データ集から取った記録
+++
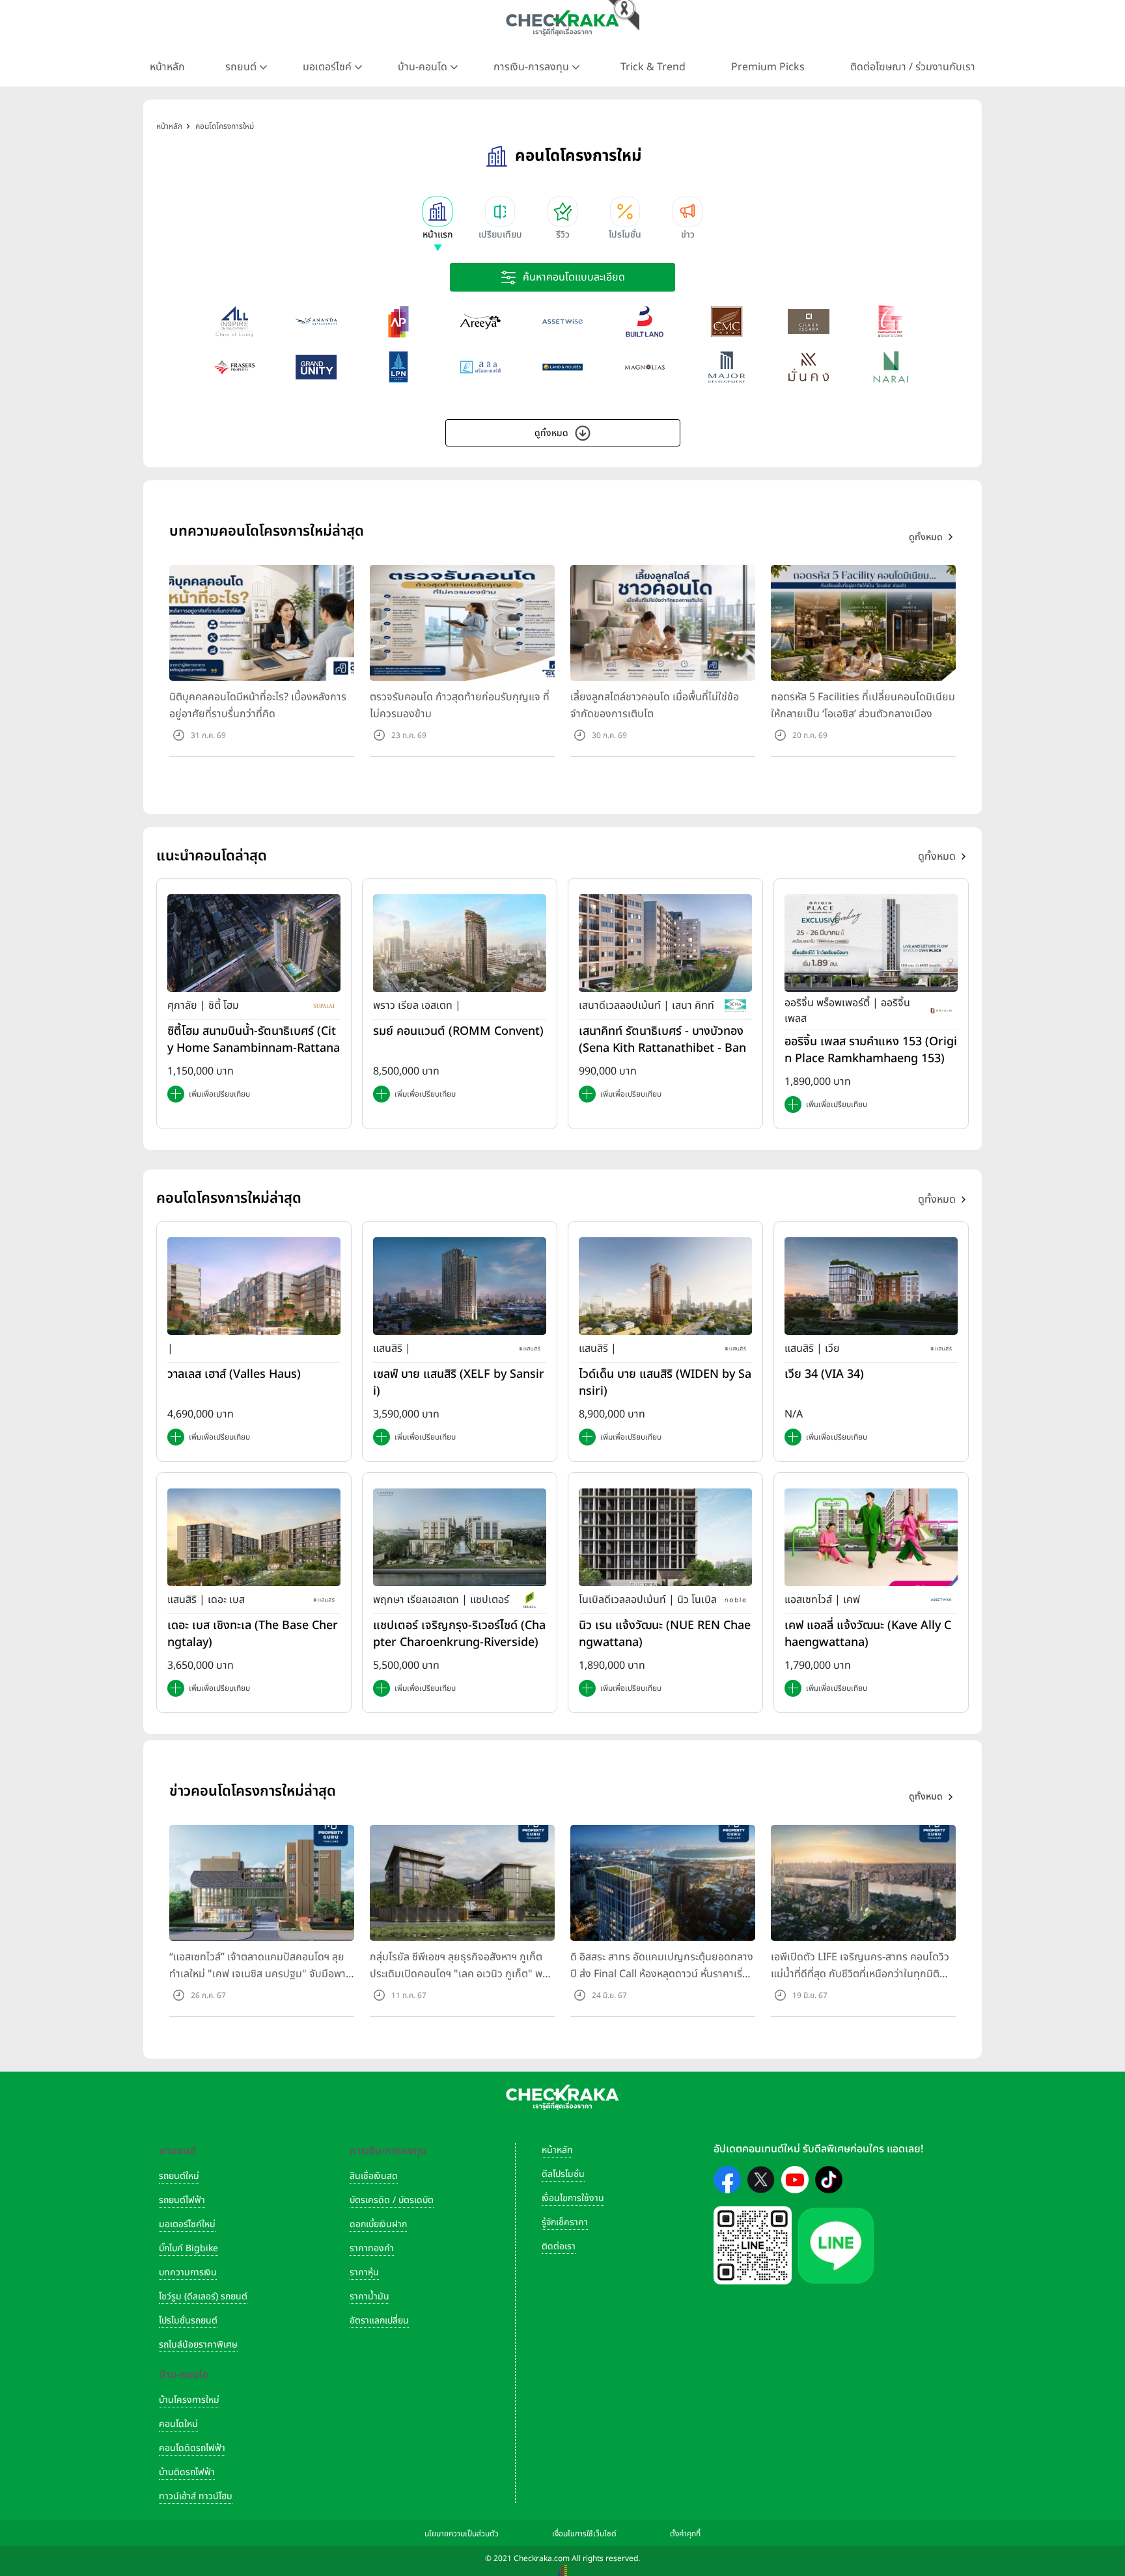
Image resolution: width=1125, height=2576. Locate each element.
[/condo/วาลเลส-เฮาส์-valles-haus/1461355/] (253, 1285)
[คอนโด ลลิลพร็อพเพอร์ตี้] (480, 367)
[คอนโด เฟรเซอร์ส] (234, 367)
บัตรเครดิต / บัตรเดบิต (392, 2200)
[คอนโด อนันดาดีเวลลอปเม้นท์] (316, 321)
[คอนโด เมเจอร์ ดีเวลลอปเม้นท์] (726, 367)
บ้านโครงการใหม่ (189, 2400)
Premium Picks (768, 67)
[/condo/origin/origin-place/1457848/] (871, 943)
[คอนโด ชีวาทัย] (890, 321)
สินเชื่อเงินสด (374, 2176)
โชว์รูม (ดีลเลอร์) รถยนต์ (203, 2296)
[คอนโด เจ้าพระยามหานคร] (726, 321)
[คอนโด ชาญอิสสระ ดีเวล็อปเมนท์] (808, 321)
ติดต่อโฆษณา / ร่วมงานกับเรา (912, 67)
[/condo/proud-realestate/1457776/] (459, 943)
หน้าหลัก (167, 67)
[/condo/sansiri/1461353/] (459, 1285)
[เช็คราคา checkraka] (562, 23)
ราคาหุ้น (364, 2272)
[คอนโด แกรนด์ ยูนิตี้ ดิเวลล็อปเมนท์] (316, 367)
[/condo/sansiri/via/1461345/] (871, 1285)
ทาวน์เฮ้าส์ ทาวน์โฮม (195, 2496)
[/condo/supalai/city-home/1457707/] (253, 943)
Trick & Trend (653, 67)
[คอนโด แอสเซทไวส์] (562, 321)
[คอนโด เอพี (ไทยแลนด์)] (398, 321)
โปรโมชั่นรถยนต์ (188, 2320)
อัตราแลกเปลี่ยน (379, 2320)
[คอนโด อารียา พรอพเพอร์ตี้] (480, 321)
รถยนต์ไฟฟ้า (182, 2200)
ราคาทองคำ (372, 2248)
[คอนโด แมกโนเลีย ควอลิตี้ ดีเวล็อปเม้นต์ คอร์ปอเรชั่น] (644, 367)
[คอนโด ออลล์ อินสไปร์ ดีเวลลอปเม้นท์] (234, 321)
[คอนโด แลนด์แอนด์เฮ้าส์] (562, 367)
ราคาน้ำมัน (369, 2296)
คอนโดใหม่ (178, 2424)
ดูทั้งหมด (551, 433)
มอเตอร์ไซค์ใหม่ (187, 2224)
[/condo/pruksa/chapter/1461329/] (459, 1536)
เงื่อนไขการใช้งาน (573, 2198)
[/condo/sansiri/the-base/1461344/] (253, 1536)
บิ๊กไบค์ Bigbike (188, 2248)
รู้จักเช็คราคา (565, 2222)
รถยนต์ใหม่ (179, 2176)
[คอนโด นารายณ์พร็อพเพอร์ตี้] (890, 367)
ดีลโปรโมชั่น (563, 2174)
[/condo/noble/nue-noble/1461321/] (665, 1536)
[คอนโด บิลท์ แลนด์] (644, 321)
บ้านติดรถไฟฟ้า (187, 2472)
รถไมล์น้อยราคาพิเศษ (198, 2344)
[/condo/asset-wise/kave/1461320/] (871, 1536)
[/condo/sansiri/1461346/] (665, 1285)
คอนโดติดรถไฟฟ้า (192, 2448)
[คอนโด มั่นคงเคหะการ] (808, 367)
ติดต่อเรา (559, 2246)
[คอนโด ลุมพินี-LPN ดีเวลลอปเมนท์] (398, 367)
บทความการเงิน (188, 2272)
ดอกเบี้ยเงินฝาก (378, 2224)
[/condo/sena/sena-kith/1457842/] (665, 943)
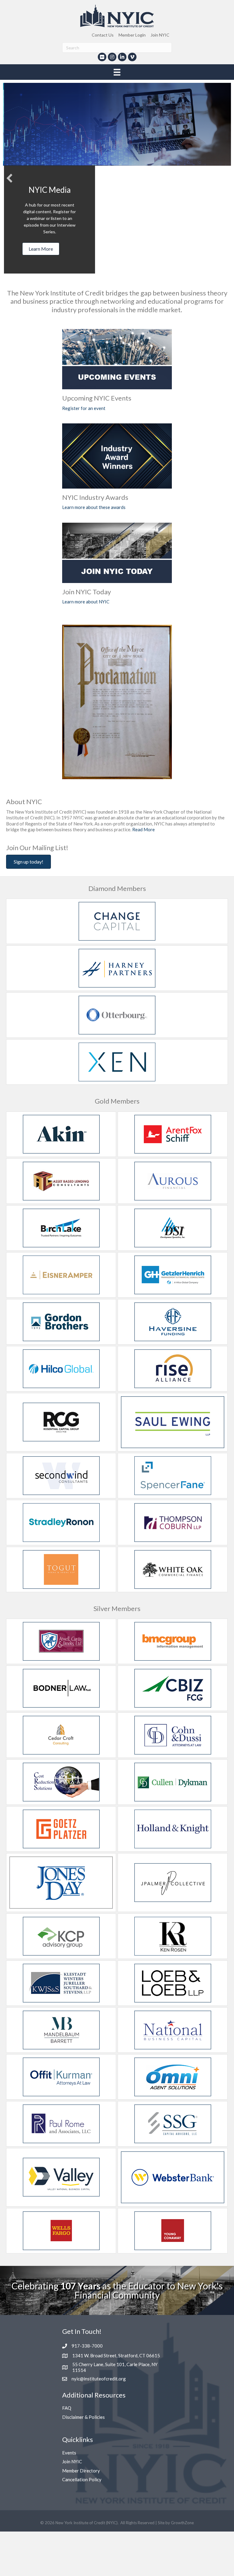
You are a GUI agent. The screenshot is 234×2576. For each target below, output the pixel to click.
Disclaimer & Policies (83, 2417)
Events (69, 2452)
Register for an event (83, 408)
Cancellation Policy (81, 2479)
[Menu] (117, 72)
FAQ (66, 2408)
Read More (143, 829)
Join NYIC (160, 34)
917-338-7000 (87, 2345)
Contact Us (103, 34)
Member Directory (81, 2470)
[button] (9, 178)
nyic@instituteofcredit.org (99, 2378)
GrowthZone (182, 2522)
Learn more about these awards (94, 507)
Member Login (132, 34)
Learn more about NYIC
+++
* 短い課題
「บทความการเงิน (188, 2272)」を含む行から始めて、項目の最後の行まで指示文もそのまま含めて書き直し、答えの座標の数値すべてに-95を加えてもらえますか。画像は解答に入れないでください。

* 完成した解答
บทความการเงิน (93, 2177)
ดอกเบี้ยเงินฝาก (283, 2129)
[/condo/sena/sena-kith/1457842/] (570, 848)
You are a GUI agent. The screenshot is 234×2576. For each target below, output the pixel to click.
Disclaimer & Policies (-12, 2322)
Events (-26, 2357)
Register for an event (-12, 313)
Cancellation Policy (-14, 2384)
[Menu] (22, -23)
FAQ (-29, 2313)
Read More (48, 734)
Join NYIC (65, -61)
917-338-7000 (-8, 2250)
Contact Us (8, -61)
Member Directory (-14, 2375)
[button] (-86, 83)
nyic@instituteofcredit.org (4, 2283)
GrowthZone (87, 2427)
Learn more about these awards (-1, 412)
Member Login (37, -61)
Learn more about NYIC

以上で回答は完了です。